## [PASSAGE TO READ]
■ ■ ■ ■

Jo Bertini: Deep in Land

20 October - 12 November 2022
Works



Exhibition Text

Creating art is arguably a form of magic. In the work of Jo Bertini, one can plainly see an alchemy and interplay of paint, surface, pigment, pressure, line, shape, contour, space, and light. Her decades of painting deserts, considered both a mystical and forbidding environment, are distilled in this newest body of work inspired by the high desert areas of northern New Mexico. To experience the works in ‘Deep in Land’ is to see this often misunderstood and overlooked landscape through the artist’s keen eye and to understand the fragile ecology of these environments and the importance of preserving them.

 

Jo Bertini worked for 10 years as the Expedition Artist with “Australian Desert Expeditions,” a group of “esteemed experts from a range of universities, museums, herbariums, and scientific institutions, across various academic and scientific disciplines, on ecological, archeological, and indigenous research into the most remote and inaccessible regions of the Australian deserts.” The artist’s deep immersion in the Australian landscape informed her fieldwork in the deserts of North Western India, North Africa, and most recently extensive field work in the Southwestern U.S.

 

In the western art historical canon, the landscape painting tradition and the open vistas of the American West have intersected since the 19th century. In the early 20th century, Georgia O’Keefe – one of New Mexico’s most famous longtime residents – distilled natural forms from the landscape surrounding her studio in Abiquiu. Bertini has a studio there and paints the same landscape today.

 

The Anthropocene is a theoretical geologic epoch that reimagines humanity as a dominant geophysical force, considering our current understanding of climate science. It is frequently referenced by artists, art historians, and arts writers seeking to address the climate crisis, thinking through how art can play a role in raising the alarm, and inspiring action in governments and peoples around the world.

 

Jo Bertini’s deep focus on deserts has naturally placed water, and the lack thereof, as a central theme of her work. Her transcendent painting, Breath of the Last Wild River, depicts the Gila River in New Mexico, the last undammed river in the state. As she shares “The majority of desert waterways are ephemeral and seasonal. Water levels across all rivers globally have dropped due to desertification, climate change and increasingly complex human impacts.”

■ ■ ■ ■

## [DATA]
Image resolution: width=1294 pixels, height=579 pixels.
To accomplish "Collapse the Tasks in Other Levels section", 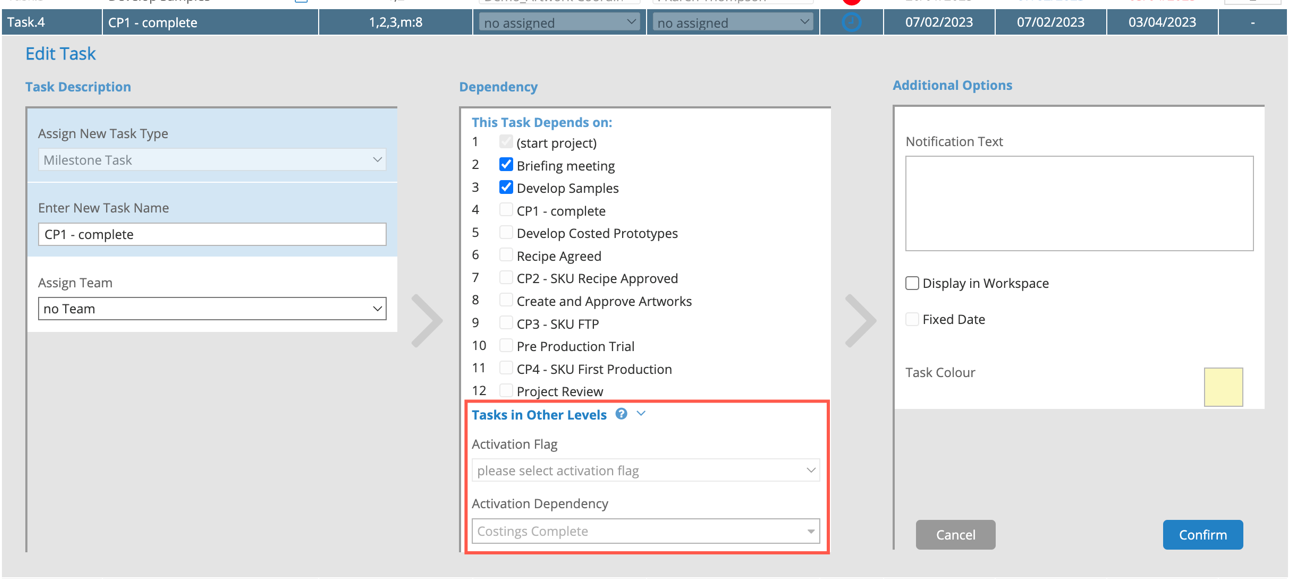I will [x=641, y=413].
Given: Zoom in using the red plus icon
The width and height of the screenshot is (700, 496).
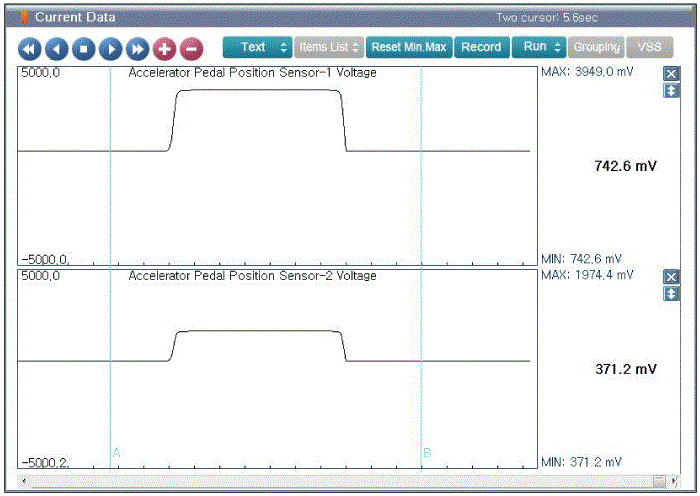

■ ■ ■ ■

## [EXERCISE SET]
1 – List the places outside Australia where the exhibition text on Jo Bertini says she has done desert fieldwork.
2 – Answer these from the exhibition text on Jo Bertini:
(a) For how many years did Bertini work as the Expedition Artist with "Australian Desert Expeditions"?
(b) In what place do both Georgia O'Keefe and Bertini have a studio?
(c) Which river does the painting Breath of the Last Wild River depict?
3 – Carry on the exhibition text on Jo Bertini from its final sentence.

## [RESULTS]
1 –
North Western India
North Africa
Southwestern U.S.

2 –
(a) 10 years
(b) Abiquiu
(c) The Gila River in New Mexico, the last undammed river in the state

3 –
 

Bertini takes a deeper dive into the global issue of desertification with Salt Creep Telling Stories, with a title that refers to the negative impact of increased salinity on biodiversity. Salt creep and desert expansion are issues that can be traced directly to human impact, with the primary factors being increased population, clear-cutting, and overgrazing of cattle. Painted in saturated hues of pink, this painting represents the artist’s take on the male-dominated tradition of landscape painting, and her response to it. As she shares:

 

Salinity and desertification acts for me as a metaphor for the imbalance in archived desert histories from a predominantly male perspective. Deserts are historically depicted as bleak, places of despair, barren unworthy, unimportant landscapes. Yet I have always found them to be places of bounty and benevolence. Their obvious cornucopia is so contrary to the way we have chosen to represent isolated arid interiors, (as historically painted by male explorers). What needs to be reclaimed is a fiercely female perspective, largely underrepresented and unexplored. I want to correct this imbalance and paint salt pink.

 

Jo Bertini’s paintings evoke the awe of the 19th century landscape tradition, layered with a 21st century contemporary approach that takes on the climate crisis and asserts a feminist view of it all. To experience a gallery space filled with her paintings is akin to looking into sublime portals that stir a call to action in the viewer. Bertini’s paintings connect to the contemporary environmental art movement, while firmly grounded in the tradition of painting and with a decidedly feminist perspective. Time spent with the art of Jo Bertini rewards the viewer, who is deeply engaged in the storytelling each painting offers, distilling decades of the artist’s slow-looking and deep knowledge of precious and precarious desert environments around the world.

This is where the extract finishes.